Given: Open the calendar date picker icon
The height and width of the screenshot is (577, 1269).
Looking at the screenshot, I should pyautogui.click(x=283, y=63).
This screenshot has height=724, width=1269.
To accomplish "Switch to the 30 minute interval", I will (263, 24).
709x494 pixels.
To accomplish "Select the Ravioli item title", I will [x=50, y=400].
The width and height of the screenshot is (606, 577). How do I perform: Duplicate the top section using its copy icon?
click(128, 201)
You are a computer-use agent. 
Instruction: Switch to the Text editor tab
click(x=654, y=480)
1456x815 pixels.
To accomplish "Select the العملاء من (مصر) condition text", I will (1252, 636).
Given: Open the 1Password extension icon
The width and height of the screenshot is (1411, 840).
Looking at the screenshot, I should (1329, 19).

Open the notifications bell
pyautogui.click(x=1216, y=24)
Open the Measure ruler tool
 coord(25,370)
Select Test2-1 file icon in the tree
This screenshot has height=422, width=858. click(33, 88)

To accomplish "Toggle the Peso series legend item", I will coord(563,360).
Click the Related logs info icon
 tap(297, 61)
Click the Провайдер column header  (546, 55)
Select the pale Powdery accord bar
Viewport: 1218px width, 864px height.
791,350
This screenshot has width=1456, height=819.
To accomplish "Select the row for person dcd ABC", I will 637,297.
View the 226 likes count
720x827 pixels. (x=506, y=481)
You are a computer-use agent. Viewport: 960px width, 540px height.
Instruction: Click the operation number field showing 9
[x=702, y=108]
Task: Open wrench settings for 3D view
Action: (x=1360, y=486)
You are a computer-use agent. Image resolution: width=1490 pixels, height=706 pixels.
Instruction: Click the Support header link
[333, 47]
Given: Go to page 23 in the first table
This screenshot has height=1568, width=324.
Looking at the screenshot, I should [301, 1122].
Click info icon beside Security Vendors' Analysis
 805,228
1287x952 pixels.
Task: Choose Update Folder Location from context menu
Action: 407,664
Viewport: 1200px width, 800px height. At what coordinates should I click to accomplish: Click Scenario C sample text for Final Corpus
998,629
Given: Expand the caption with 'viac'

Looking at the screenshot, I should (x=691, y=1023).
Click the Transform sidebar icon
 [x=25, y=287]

Work to be completed: Reproduce every one of the entries above verbatim, from the first line through the last.

Output of the exercise:
Given: Open the calendar date picker icon
The height and width of the screenshot is (577, 1269).
Looking at the screenshot, I should pyautogui.click(x=283, y=63).
This screenshot has height=724, width=1269.
To accomplish "Switch to the 30 minute interval", I will (263, 24).
709x494 pixels.
To accomplish "Select the Ravioli item title", I will [x=50, y=400].
The width and height of the screenshot is (606, 577). How do I perform: Duplicate the top section using its copy icon?
click(128, 201)
You are a computer-use agent. 
Instruction: Switch to the Text editor tab
click(x=654, y=480)
1456x815 pixels.
To accomplish "Select the العملاء من (مصر) condition text", I will (1252, 636).
Given: Open the 1Password extension icon
The width and height of the screenshot is (1411, 840).
Looking at the screenshot, I should (1329, 19).

Open the notifications bell
pyautogui.click(x=1216, y=24)
Open the Measure ruler tool
 coord(25,370)
Select Test2-1 file icon in the tree
This screenshot has height=422, width=858. click(33, 88)

To accomplish "Toggle the Peso series legend item", I will coord(563,360).
Click the Related logs info icon
 tap(297, 61)
Click the Провайдер column header  (546, 55)
Select the pale Powdery accord bar
Viewport: 1218px width, 864px height.
791,350
This screenshot has width=1456, height=819.
To accomplish "Select the row for person dcd ABC", I will 637,297.
View the 226 likes count
720x827 pixels. (x=506, y=481)
You are a computer-use agent. Viewport: 960px width, 540px height.
Instruction: Click the operation number field showing 9
[x=702, y=108]
Task: Open wrench settings for 3D view
Action: (x=1360, y=486)
You are a computer-use agent. Image resolution: width=1490 pixels, height=706 pixels.
Instruction: Click the Support header link
[333, 47]
Given: Go to page 23 in the first table
This screenshot has height=1568, width=324.
Looking at the screenshot, I should [301, 1122].
Click info icon beside Security Vendors' Analysis
 805,228
1287x952 pixels.
Task: Choose Update Folder Location from context menu
Action: 407,664
Viewport: 1200px width, 800px height. At what coordinates should I click to accomplish: Click Scenario C sample text for Final Corpus
998,629
Given: Expand the caption with 'viac'

Looking at the screenshot, I should (x=691, y=1023).
Click the Transform sidebar icon
 [x=25, y=287]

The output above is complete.